### To-do list:
A. Retype the part of the max-spacing clustering text starting at "[edge 1 node 1]" and ending at "number of nodes.".
B. In the max-spacing clustering text, put this sentence into Spanish: "You can assume that distances are positive, but you should NOT assume that they are distinct."
C. Carry on the max-spacing clustering text from the point where it stops.

### Quoted text:
# max-spacing k-clustering.

## Question 1

In this programming problem and the next you'll code up the clustering algorithm from lecture for computing a max-spacing k-clustering.

The file clustering1.txt describes a distance function (equivalently, a complete graph with edge costs). It has the following format:

[number_of_nodes]

[edge 1 node 1] [edge 1 node 2] [edge 1 cost]

[edge 2 node 1] [edge 2 node 2] [edge 2 cost]

...

There is one edge (i,j) for each choice of 1≤i<j≤n, where n is the number of nodes.

For example, the third line of the file is "1 3 5250", indicating that the distance between nodes 1 and 3 (equivalently, the cost of the edge (1,3)) is 5250. You can assume that distances are positive, but you should NOT assume that they are distinct.

Your task in this problem is to run the clustering algorithm from lecture on this data set, where the target number k of clusters is set to 4. What is the maximum spacing of a 4-clustering?

ADVICE: If you're not getting the correct answer, try debugging your algorithm using some small test cases. And then post them to the discussion forum!



# Union Find
Implement the union find data structure with path compression

In [233]:
import random
import numpy as np

class union_find_pc(object):    
    def __init__(self, nodes):
        self.leader = [i for i in range(len(nodes))]
        self.rank = [0 for i in range(len(nodes))]
        self.clusters = set([i for i in range(len(nodes))])
        
    def FIND(self, x):           
        n = x
        
        while self.leader[n] != n:
            n = self.leader[n]
            
        self.leader[x] = n   
        return n
     
    def UNION(self, a, b):   
        
        a = self.FIND(a)
        b = self.FIND(b)
#         print ("parent of a {} - parent of b {}".format(a,b))

### Raw records:
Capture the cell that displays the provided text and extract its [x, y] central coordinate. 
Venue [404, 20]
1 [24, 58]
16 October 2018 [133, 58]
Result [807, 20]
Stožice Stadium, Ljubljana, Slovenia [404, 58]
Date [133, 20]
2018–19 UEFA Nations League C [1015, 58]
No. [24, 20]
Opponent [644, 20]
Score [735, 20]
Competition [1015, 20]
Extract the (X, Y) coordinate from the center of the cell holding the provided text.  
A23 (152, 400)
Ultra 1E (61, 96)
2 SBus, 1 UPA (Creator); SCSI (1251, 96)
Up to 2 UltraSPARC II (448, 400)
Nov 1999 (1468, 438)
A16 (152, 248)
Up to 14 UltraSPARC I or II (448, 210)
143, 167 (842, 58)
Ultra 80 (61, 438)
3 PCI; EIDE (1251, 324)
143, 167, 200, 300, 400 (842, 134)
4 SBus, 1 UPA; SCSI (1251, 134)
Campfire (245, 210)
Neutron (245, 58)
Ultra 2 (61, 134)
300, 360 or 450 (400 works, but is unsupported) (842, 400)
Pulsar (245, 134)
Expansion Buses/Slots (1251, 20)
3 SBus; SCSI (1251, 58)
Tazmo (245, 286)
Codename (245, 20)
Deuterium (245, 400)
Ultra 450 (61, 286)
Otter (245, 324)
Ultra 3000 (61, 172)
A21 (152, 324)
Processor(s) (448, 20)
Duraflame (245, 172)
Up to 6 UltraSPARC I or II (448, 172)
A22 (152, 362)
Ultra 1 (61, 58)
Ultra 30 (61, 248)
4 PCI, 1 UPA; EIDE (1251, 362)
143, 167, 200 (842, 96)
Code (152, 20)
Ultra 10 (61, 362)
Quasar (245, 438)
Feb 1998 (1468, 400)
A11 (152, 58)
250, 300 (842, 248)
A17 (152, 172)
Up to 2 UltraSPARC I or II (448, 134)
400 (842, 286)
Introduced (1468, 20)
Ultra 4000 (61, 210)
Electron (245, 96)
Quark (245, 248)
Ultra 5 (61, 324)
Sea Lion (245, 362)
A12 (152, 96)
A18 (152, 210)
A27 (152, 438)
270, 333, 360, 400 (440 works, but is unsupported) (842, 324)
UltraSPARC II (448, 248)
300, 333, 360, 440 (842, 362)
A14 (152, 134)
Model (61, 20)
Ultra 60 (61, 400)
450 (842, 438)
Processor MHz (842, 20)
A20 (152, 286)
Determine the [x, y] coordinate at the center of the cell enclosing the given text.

### Task-by-task results:
A.
[edge 1 node 1] [edge 1 node 2] [edge 1 cost]

[edge 2 node 1] [edge 2 node 2] [edge 2 cost]

...

There is one edge (i,j) for each choice of 1≤i<j≤n, where n is the number of nodes.

B. Puede suponer que las distancias son positivas, pero NO debe suponer que sean distintas.

C.
        if (a == b):
            return 
        
        if (self.rank[a] == self.rank[b]):
            # make a the leader of b and all its object            
            flip = random.random() > 0.5
#             print ("flip", flip)
            if flip==1:
                self.leader[b] = a                             
                self.rank[a] += 1
            else:
                self.leader[a] = b                             
                self.rank[b] += 1
                
        elif (self.rank[a] > self.rank[b]):
            # make a the leader of b and all its object
            self.leader[b] = a                             
        else:
            self.leader[a] = b 
            
    def getClusters(self): 
        n_clusters = []
        for i in range(len(self.leader)):
            if self.leader[i] == i:
                n_clusters.append(i)
        return n_clusters

Test the Union-Find data structure on a simple test case

In [12]:
obj = union_find_pc([0,1,2,3,4])

print ("=UNION(0,1)")
obj.UNION(0,1)
print (obj.FIND(1))
print (obj.FIND(2))
print ("leaders", obj.leader)
print ("rank", obj.rank)
print ("clusters", obj.getClusters())

print ("=UNION(2,3)")
obj.UNION(2,3)
print ("leaders", obj.leader)
print ("rank", obj.rank)
print ("clusters", obj.getClusters())

print ("=UNION(0,2)")

obj.UNION(0,2)
print ("leaders", obj.leader)
print ("rank", obj.rank)
print ("clusters", obj.getClusters())

print ("=UNION(0,4)")
obj.UNION(0,4)
print ("leaders", obj.leader)
print ("rank", obj.rank)

print ("clusters", obj.getClusters())

=UNION(0,1)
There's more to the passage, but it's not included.